1. "Peace Little Girl (Daisy)", 1964
This ad, created by Tony Schwartz of the Doyle Dane Bernbach agency for Lyndon Johnson's re-election campaign, may have done more than any other in history to raise the stakes in modern political advertising. It opens simply enough, with an adorable little snookums in a field, picking the petals off a black-eyed susan (not a daisy, as was widely reported — truly, these guys had no shame) and counting, "One… two… three… four… five… seven… six… six… eight…" Then, just when you think that the commercial is a searing indictment of our educational system and the pitiful math skills of our young, an adult voice delivers a countdown, and the camera zooms in on the girl's eye just as the world goes up in a mushroom cloud. At this point Johnson badly misquotes W. H. Auden. ("To make a world in which all of God's children can live, or to go into the dark. We must either love each other, or we must die.")
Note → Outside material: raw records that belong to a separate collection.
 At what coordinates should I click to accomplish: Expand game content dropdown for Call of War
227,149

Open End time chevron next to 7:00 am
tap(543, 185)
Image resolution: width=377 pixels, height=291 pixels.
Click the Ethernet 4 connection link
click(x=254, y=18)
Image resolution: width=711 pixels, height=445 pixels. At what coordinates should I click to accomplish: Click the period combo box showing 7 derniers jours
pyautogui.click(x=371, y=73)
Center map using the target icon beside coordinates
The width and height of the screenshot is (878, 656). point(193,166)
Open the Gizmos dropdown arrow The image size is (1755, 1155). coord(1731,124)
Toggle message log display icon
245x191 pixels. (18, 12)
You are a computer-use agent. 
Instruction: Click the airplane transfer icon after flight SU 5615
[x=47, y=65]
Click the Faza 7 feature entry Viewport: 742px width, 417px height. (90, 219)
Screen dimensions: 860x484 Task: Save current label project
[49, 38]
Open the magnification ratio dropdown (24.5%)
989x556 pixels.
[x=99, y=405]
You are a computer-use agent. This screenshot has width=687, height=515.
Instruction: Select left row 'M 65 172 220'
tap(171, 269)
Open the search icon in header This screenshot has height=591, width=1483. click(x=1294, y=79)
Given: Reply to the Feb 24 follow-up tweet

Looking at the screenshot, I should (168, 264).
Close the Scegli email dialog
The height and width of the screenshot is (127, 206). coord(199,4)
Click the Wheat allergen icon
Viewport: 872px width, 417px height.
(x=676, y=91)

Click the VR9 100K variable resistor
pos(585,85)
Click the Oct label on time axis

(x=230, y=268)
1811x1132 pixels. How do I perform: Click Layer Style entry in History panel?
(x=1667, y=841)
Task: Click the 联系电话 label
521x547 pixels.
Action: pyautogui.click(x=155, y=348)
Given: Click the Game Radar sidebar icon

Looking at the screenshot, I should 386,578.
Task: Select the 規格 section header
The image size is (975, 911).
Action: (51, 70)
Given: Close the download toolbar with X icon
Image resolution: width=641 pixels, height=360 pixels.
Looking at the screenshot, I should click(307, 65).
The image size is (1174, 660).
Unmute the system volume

Designed to nail Johnson's opponent, Barry Goldwater, with an image as a scary warmonger who couldn't be trusted not to set off World War III, the ad was run by the campaign only on a single momentous occasion: on September 7, 1964, on NBC, during a Monday night broadcast of the forgotten 1951 movie David and Bathsheba. Then, when the ad set off all kinds of hell, the campaign did something very sly: they made a big show of pulling it from future broadcasts, knowing full well that the TV networks would cover the "controversy" by airing it on their news shows, where it would be seen by anyone who'd missed it the first time but heard about it since. And for free. This routine has since become a standard ploy, though it's been a while since any ad company made even a token show of regret. The ad itself has since been imitated and parodied by everyone from The Simpsons to Moveon.org.